**Data supplied**.
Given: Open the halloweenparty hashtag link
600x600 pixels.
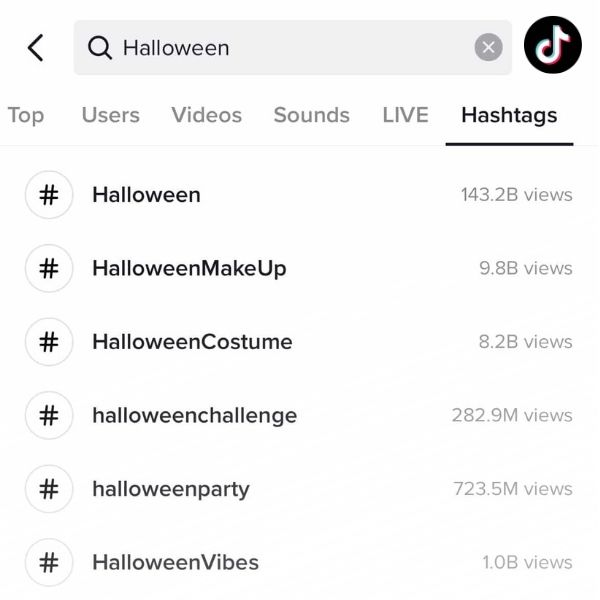Looking at the screenshot, I should click(x=299, y=489).
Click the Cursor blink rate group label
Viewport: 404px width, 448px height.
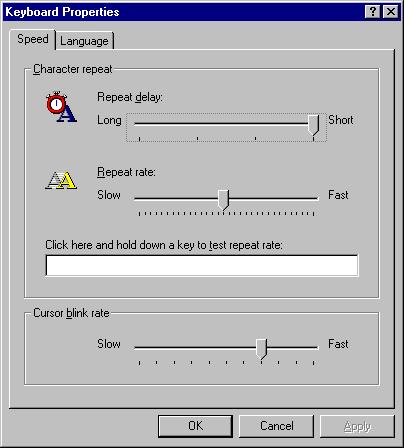pyautogui.click(x=71, y=313)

**Work required**. Output the items from the line that contains "Click the Cursor blink rate group label" through the end of the items as a two-column CSV with the headers instruction and answer. Use one row per item, put each field in quotes, replace line breaks with spaces, and leave out the pictures.

**Output for this exercise**.
instruction,answer
"Click the Cursor blink rate group label Viewport: 404px width, 448px height.","pyautogui.click(x=71, y=313)"